[HN Gopher] New differential fuzzing tool reveals novel HTTP req...
       ___________________________________________________________________
        
       New differential fuzzing tool reveals novel HTTP request smuggling
       techniques
        
       Author : feross
       Score  : 96 points
       Date   : 2021-11-25 17:02 UTC (5 hours ago)
        
 (HTM) web link (portswigger.net)
 (TXT) w3m dump (portswigger.net)
        
       | kdbg wrote:
       | On a whole what I found more interesting here was just the
       | techniques they came across through fuzzing that had some impact.
       | Yes its interesting to see the specific combinations that were
       | impacted, but in the real-world there are so many other potential
       | combinations.
       | 
       | The dominate method for request smuggling as of the last few
       | years has been with `Content-Length` and `Transfer-Encoding`.
       | What I found most interesting and the biggest take-away as
       | someone who has worked doing web-app assessments is more just the
       | attacks that they found to work and cause problems.
       | 
       | I mean the details about particular server pairs having issues is
       | great information, as is the fuzzing setup (great use of
       | differential fuzzing) but I think more important is being able to
       | take these potential attack avenues that they had success with
       | and running them against your own deployments. Given how many
       | applications internally are running their own stacks there is
       | still a lot of room for potential issues. I can imagine people
       | running with some of these for bounties in the near future.
       | 
       | A brief summary of the manipulations they had some success with
       | are on pages 7-8. Though if you don't feel like reading, the
       | "headline" version of the list gives you a pretty decent idea of
       | what was having an impact:
       | 
       | Request Line Mutations
       | 
       | - Mangled Method - Distorted Protocol - Invalid Version -
       | Manipulated Termination - Embedded Request Lines
       | 
       | Request Headers Mutations
       | 
       | - Distorted Header Value - Manipulated Termination - Expect
       | Header - Identity Encoding - V1.0 Chunked Encoding - Double
       | Transfer-Encoding
       | 
       | Request Body Mutations
       | 
       | - Chunk-Size Chunk-Data Mismatch - Manipulated Chunk-Size
       | Termination - Manipulated Chunk-Extension Termination -
       | Manipulated Chunk-Data Termination - Mangled Last-Chunk
       | 
       | ---
       | 
       | And a bit of self-promotion but we talked about this paper on
       | Monday on the DAY[0] podcast I cohost (24m53s - 35m30s)

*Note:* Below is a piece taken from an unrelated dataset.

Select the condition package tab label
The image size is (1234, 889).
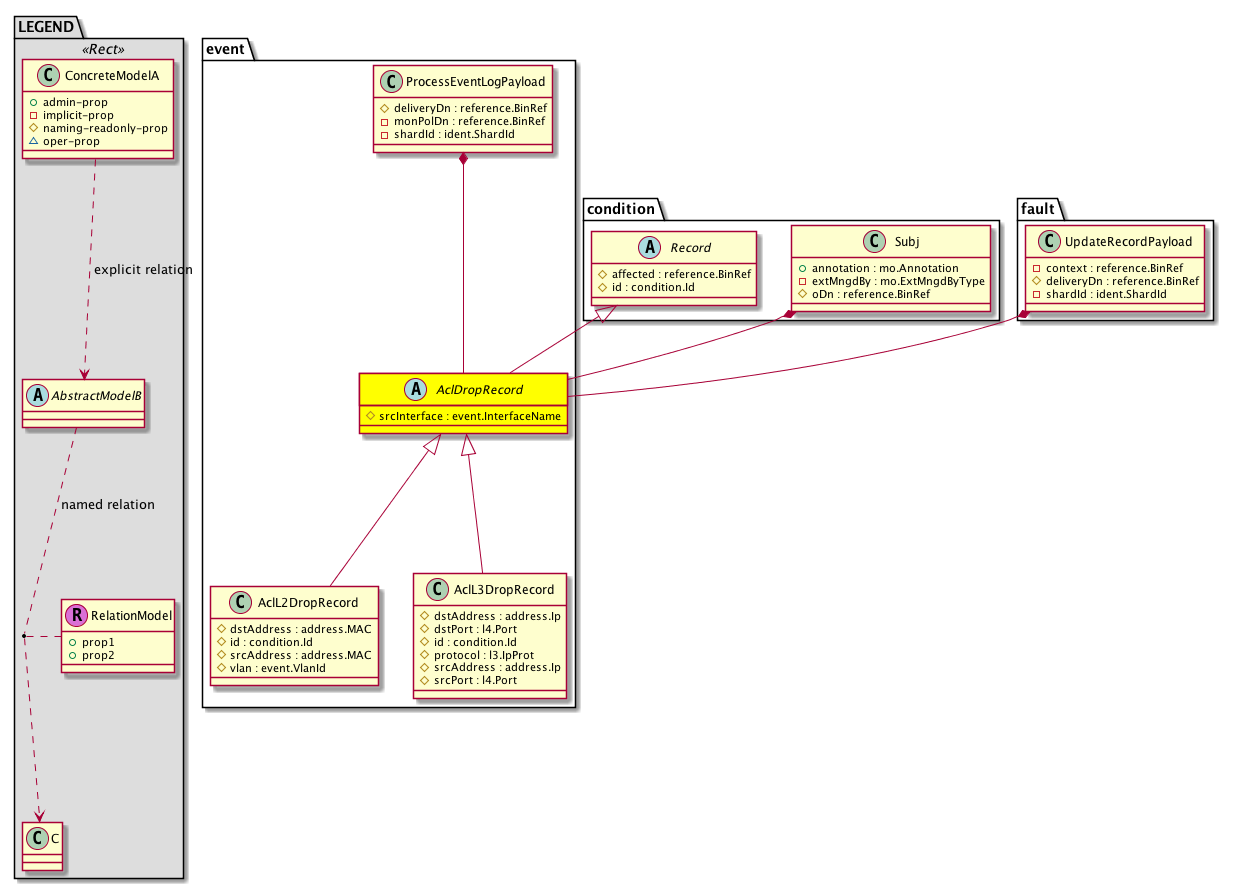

       | https://www.youtube.com/watch?v=GmOuX8nHZuc&t=1497s
        
       | Joker_vD wrote:
       | You know, articles like this make me wish an OS would actually
       | have a built-in fast, reliable, fully-featured HTTP parser. I've
       | written a couple of (very strict) HTTP parsers on my own, and
       | this whole "request smuggling" is possibly only because the HTTP
       | messages have rather delicate and fragile, totally non-robust
       | framing and structure. Miss a letter in one of the relevant RFCs
       | (IIRC, you need to read at least the first 3 RFCs to learn the
       | complete wire format of an HTTP message) and you'll end with a
       | subtly non-compliant and vulnerable parser.
       | 
       | And yet, every single programming language/platform build their
       | own HTTP-handling library, usually several, of very varying
       | quality and feature support. Again, it would not be as bad if
       | HTTP was a robust format where you could skip recognizing and
       | correctly dealing with half of the features you don't intend to
       | support but it is not: even if you don't want to accept e.g.
       | trailers, you still have to be aware of those. We have OpenSSL,
       | why not also have OpenHTTP (in sans-io style)?
        
         | staticassertion wrote:
         | I think FFI, as you mention with OpenSSL, would be the better
         | approach. And I think this would be a good idea in general. But
         | most languages don't make FFI easy on either side.
        
         | silvestrov wrote:
         | The best solution would be to make an http version 4 with a
         | non-fragile format, e.g. json.
         | 
         | Otherwise we will keep chasing bugs forever.
        
           | dtech wrote:
           | http 2 and 3 have much stricter defined binary formats. JSON
           | would be a step back in terms of spec and performance.
        
           | josephg wrote:
           | A lot of the new http bugs aren't caused by ambiguities in
           | http1 headers, or ambiguities in http2 headers. They happen
           | when an http2 message gets rewritten into http1 and "valid"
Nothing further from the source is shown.